VAV systems are the most common HVAC system for commercial buildings but duct design practices vary widely around the country. Duct design practices are seldom based on hard analysis of whether they are optimum from a life cycle cost perspective. This seminar compares various VAV box inlet and outlet duct design options including their impact on first costs and pressure drop. The presentation focuses on single duct VAV reheat systems, but most of the principles apply to other VAV system variations, such as dual duct and fan-powered box systems.

There is a perception that a reverse-return hydronic piping configuration uses more piping and is therefore more expensive than its direct-return counterpart. While the cost disadvantage of reverse-return is true in some instances, this seminar presents a case that reverse-return doesn’t always add piping length and system cost, depending on system configuration. Reverse-return is sometimes overlooked or dismissed out-of-hand when it offers tangible benefits and could easily have been implemented at no net cost to the project, so a goal of this seminar is to encourage pipe system designers to explore and consider reverse-return in further detail.

ASHRAE 90.1-2013 specifies that “Water economizer systems shall be capable of cooling supply air by indirect evaporation and providing up to 100% of the expected system cooling load at outdoor air temperatures of 50°F dry bulb/45°F wet bulb and below.” Many engineers size the components involved in the economizer (cooling tower, cooling coils and ductwork or piping serving constant load spaces) solely for their primary function without considering how these components affect the ability to meet the above requirement.

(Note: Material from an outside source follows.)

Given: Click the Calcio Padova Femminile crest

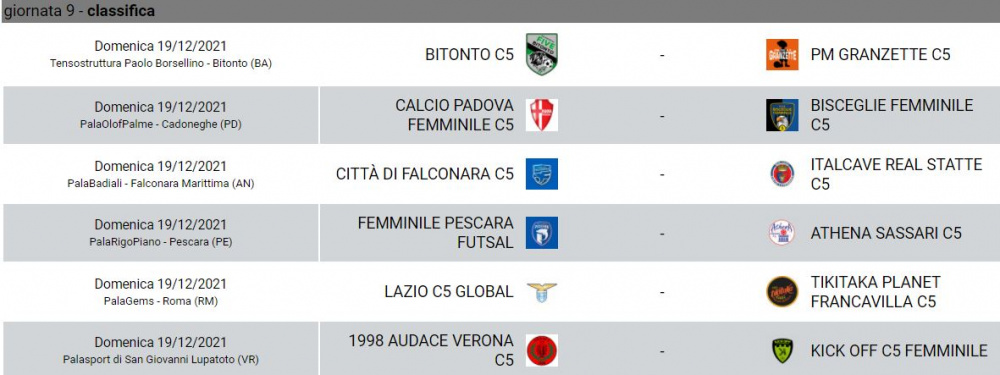Looking at the screenshot, I should point(541,115).

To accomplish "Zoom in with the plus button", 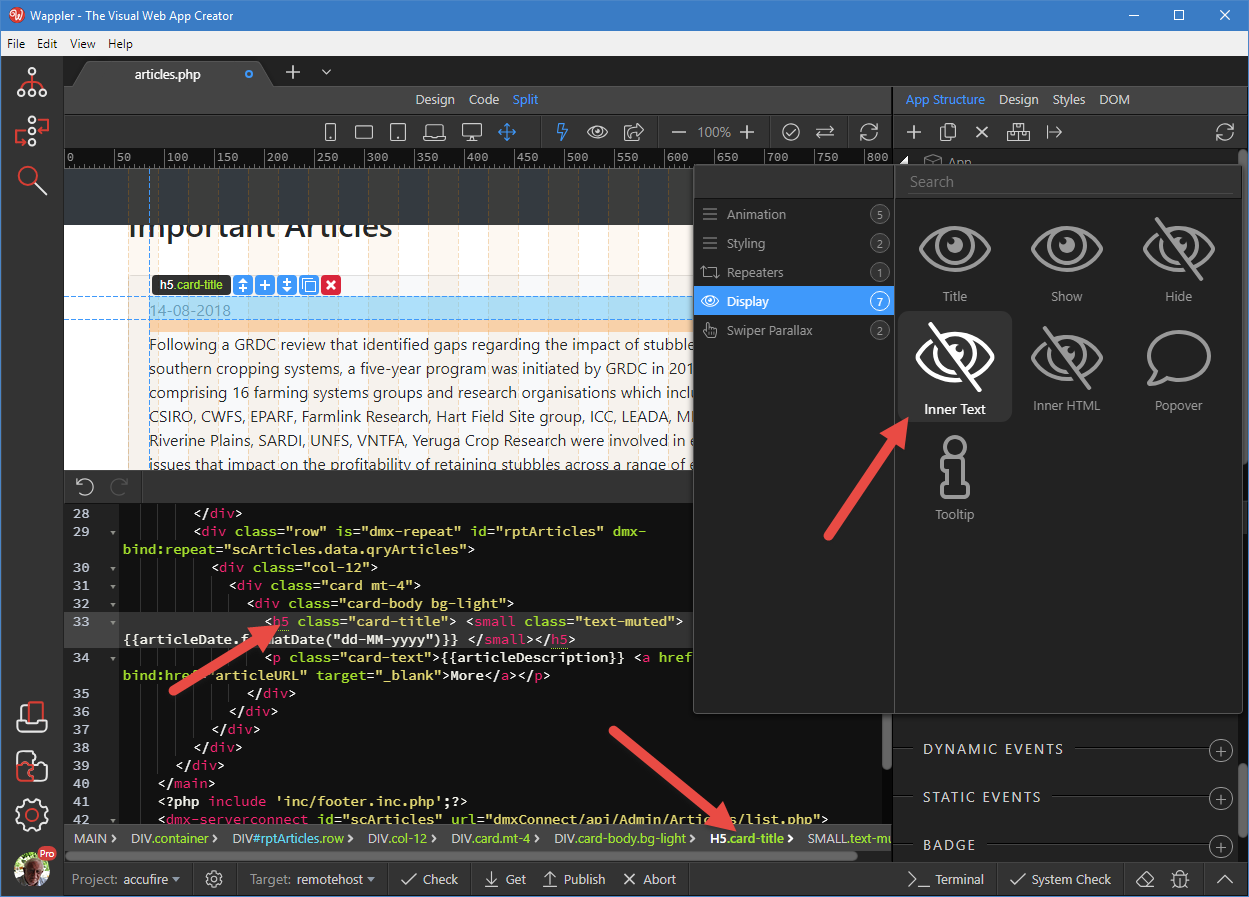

This presentation discusses whether the above requirement can be met and what are the implications for selection of the components.

Many large central chilled water systems depend on high chilled water temperature differential, ΔT, to minimize pumping energy and optimize chilled water thermal storage capacity. Buildings directly connected to central chilled water distribution systems should be designed to minimize pumping energy and maximize return chilled water return temperature to the central plant. High ΔT is achieved with proper coil and control valve selection, piping and pumping design and supply water control. This seminar presents ways to improve performance and avoid problems commonly encountered in large chilled water systems.